Si nous analysons les textes mentionnant le développement personnel par la pratique martiale, nous constatons qu’en dehors de Cheng Zong Yu (dont les dires sont toujours discutables), il est toujours mentionné le développement de soi par l’étude ou la méditation et non par la pratique physique de la technique à proprement parlé.
Je pose ici la question :
Comment le fait de simuler des actes guerriers (les Tao Lu), ayant un lien direct avec le combat, la destruction de l’adversaire, pourrait avoir une quelconque action sur le processus de développement intérieur de valeurs telles que la bienveillance (ren), la droiture (yi), la bienséance (li), la sagesse (zhi) et la fidélité (xin) ?
C’est donc bien par les pratiques annexes “Etude-Méditation“ que le développement intérieur peut se parfaire.
Selon les anciens penseurs, un homme qui se cultive intellectuellement, implique de fait qu’il cultive automatiquement sa vertu (l’étude ne mène-t-elle pas à la réflexion ?).
Guan Yu, général des armées de Shu. Ici avec son hallebarde "Du Dragon Vert" lisant les " Annales ds Printemps et Automne". Exemple d'équilibre parfait entre le Wen et le Wu.
Conclusion
Le Wen et le Wu sont donc deux entités inséparables dans le processus d’accomplissement personnel. En matière de gouvernance, il est historiquement vérifiable que dès lors que l’emphase fut portée sur le Wen au mépris du Wu, la chute de l’empire se dessinait à l’horizon.
Le concept de Wu De, bien que très ancien, (rappelons que dès Confucius il était question d’atteindre le statut de Jūn Zǐ “l’homme noble“ au travers des "6 Arts“ liù yì 六藝 qui étaient les rites, la musique, le tir à l’arc, la conduite de char, calligraphie et mathématique) n’eut de réelle résonance que parmi les dignitaires, classes sociales favorisées et éduquées. L’attrait liant vertu/développement de soi et arts martiaux n’eut de succès de tous temps que sur une partie infime des pratiquants jusqu’à la fin de la dynastie Qing.

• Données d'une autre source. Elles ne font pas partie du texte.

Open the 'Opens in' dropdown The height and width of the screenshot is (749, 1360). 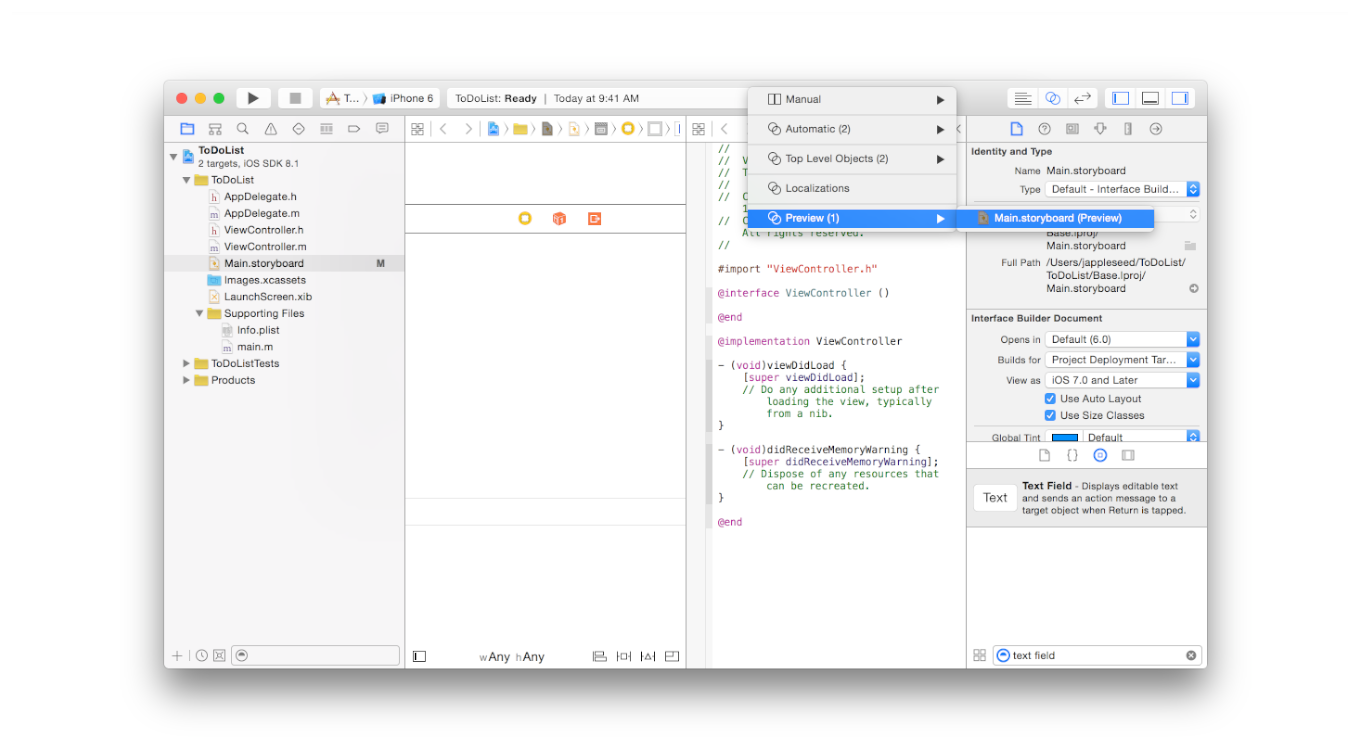(1121, 340)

Le développement de notre spiritualité se fait par la méditation, ou par l’étude, donc par ce qui a un lien avec l’esprit. Quel degré de spiritualité pouvons-nous atteindre par une quelconque pratique physique ?
Les codes moraux, les Wu De, sont donc bien les garde-fous qui maintiennent le contrôle de la pratique et non pas un sujet découlant de celle-ci…
Aujourd’hui, combien pratiquent les arts martiaux mais sont dans l’incapacité de se défendre honorablement ? Combien passent leur vie à parler de cosmologie la tête dans les astres ? D’un côté nous avons les rustres, de l’autre les poètes...
Ainsi, tâchons de cultiver notre intellect autant que nos poings, à l’instar du fameux général Qi Jiguang de la dynastie Ming qui statuait en son temps que, “Wen et Wu sont une seule et même voie“ 文武一道.